Any help is a appreciated! Thanks in advance!

- Matt

It's a default security setting in Plesk that prevents clients calling files above their home directories.

You can disable this for a particular domain but if this is for a client on your server I would strongly advise against it as you would simply be allowing them to access any file on your server (and even other clients accounts).

To disable safe_mode and open_basedir for a particular domain, SSH to the conf directory for a domain e.g. /usr/local/psa/home/vhosts/domain.com/conf

and type pico vhost.conf [enter]



Then simple save and exit (I think you may have to reset Apache too).

Thanks a million Rich! It got rid of the error! You've saved me from another three weeks of agony!

Although, now it seems it's that I have yet another problem (that I couldn't see before because of the open_basedir error) where it will not read $QUERY_STRING data. I threw up a simple script that echos the value of $QUERY_STRING and it returns empty every time (no matter what the variable I send through the url is).

My problem now is that I don't know whether this a PHP problem or an Apache problem. Any ideas?

Thanks for your help!

- Matt

Ok - now it's getting freaky:

echo ($HTTP_SERVER_VARS['QUERY_STRING']));

will echo the query string properly.

echo $QUERY_STRING;

won't echo anything.

Meaning, it's a PHP problem...for some reason it doesn't want me to use the shorten variables. Weird...Any ideas?

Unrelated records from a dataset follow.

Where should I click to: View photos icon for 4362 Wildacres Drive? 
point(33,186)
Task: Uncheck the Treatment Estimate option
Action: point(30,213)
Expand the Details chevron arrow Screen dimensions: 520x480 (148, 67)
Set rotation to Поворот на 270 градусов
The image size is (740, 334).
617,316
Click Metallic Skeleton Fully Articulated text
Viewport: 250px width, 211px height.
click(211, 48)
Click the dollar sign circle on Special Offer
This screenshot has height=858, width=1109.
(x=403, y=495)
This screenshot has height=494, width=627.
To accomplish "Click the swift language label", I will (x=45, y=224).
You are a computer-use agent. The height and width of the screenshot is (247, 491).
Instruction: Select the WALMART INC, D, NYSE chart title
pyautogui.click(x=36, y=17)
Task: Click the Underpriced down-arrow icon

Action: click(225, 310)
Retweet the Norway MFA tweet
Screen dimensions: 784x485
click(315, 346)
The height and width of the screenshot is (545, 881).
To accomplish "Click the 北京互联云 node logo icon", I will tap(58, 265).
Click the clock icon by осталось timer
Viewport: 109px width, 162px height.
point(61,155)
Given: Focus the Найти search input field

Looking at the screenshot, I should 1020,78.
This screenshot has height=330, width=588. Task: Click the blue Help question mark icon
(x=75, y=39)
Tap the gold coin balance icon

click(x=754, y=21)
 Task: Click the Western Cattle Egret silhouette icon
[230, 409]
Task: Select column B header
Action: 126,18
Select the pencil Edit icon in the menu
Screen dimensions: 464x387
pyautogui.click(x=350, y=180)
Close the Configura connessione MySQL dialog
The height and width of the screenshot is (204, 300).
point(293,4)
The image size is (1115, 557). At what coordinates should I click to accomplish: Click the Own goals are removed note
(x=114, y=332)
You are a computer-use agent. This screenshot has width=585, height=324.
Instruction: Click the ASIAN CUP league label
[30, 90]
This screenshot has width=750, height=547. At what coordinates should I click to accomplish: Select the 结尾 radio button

EDIT: Apparently, this is happening with all shortened variables, they need to be called through their array, rather than just as a single variable.

Thanks!

- Matt

Make sure you have register_globals on in your php.ini file.

Hey Grybo - tried it - it works!

Thanks a million guys!

- Matt

A note about this, in PHP 4.2.0 and above they changed the default settings for environment variables

In PHP 4.2.0 and later, the default set of predefined variables which are available in the global scope has changed. Individual input and server variables are by default no longer placed directly into the global scope; rather, they are placed into superglobal arrays.

You can still force the old behaviour by setting register_globals to 'On' in your php.ini file.

They changed this because in the old method is was possible to exploit security holes on the global variables

Details are at http://www.php.net/manual/en/language.vari....predefined.php

You shouldn't be using 4.2.0 . Use 4.2.1 or 4.1.2

I'm using 4.1.2,

However a quick question for those using 4.2.1 will it react in the same way was 4.1.2 simply by enabling 'register_globals' in php.ini

Thus upgrading will not 'break' any php scripts because of the global variables.